TASK PROMPT → Read the records below and copy each line that contains "options".

[Dataset records]
****************************************

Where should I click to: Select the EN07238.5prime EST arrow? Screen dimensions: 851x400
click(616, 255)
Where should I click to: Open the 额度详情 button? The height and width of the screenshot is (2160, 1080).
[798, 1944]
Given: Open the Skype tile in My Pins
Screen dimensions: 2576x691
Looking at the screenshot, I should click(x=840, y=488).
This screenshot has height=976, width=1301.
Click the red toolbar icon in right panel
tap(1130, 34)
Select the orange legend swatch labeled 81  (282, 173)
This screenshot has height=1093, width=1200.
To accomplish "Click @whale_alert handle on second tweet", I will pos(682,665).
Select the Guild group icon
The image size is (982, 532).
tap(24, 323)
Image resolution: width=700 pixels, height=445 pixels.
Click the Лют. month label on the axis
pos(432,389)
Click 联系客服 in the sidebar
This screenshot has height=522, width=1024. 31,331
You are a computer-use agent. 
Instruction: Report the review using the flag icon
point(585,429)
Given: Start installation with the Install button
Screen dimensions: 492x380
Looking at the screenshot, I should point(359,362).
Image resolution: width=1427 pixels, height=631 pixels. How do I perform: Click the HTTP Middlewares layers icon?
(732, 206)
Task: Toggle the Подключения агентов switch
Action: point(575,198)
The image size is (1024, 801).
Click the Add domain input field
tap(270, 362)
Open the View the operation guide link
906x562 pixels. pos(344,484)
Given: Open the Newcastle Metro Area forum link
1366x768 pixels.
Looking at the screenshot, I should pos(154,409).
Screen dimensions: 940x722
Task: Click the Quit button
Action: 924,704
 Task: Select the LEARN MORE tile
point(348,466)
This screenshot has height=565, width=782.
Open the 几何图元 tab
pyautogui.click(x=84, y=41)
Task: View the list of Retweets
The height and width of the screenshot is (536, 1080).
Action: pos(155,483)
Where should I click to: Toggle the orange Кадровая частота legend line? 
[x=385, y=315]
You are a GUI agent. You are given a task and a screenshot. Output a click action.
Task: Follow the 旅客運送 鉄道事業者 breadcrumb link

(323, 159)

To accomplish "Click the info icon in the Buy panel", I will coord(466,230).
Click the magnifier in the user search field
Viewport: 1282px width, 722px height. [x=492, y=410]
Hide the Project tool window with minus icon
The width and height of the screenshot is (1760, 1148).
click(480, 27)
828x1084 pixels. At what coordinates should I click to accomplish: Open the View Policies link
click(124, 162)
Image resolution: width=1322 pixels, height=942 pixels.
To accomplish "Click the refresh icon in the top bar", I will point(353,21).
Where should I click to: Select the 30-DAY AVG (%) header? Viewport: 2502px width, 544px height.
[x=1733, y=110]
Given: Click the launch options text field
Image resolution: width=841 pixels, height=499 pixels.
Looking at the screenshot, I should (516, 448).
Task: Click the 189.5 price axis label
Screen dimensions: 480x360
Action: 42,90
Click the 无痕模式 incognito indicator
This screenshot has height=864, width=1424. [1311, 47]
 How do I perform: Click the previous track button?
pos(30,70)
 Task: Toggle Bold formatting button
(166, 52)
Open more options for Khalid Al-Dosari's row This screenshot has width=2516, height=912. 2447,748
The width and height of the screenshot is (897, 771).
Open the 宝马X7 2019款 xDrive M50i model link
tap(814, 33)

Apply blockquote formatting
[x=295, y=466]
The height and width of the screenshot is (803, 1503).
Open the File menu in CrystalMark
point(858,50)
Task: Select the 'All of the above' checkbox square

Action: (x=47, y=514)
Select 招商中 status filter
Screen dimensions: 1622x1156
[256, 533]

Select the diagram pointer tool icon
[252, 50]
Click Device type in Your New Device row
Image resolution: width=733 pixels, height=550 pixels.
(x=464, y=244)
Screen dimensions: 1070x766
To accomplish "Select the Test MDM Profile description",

****************************************

RESPONSE TO THE TASK →
Given: Click the launch options text field
Open more options for Khalid Al-Dosari's row This screenshot has width=2516, height=912. 2447,748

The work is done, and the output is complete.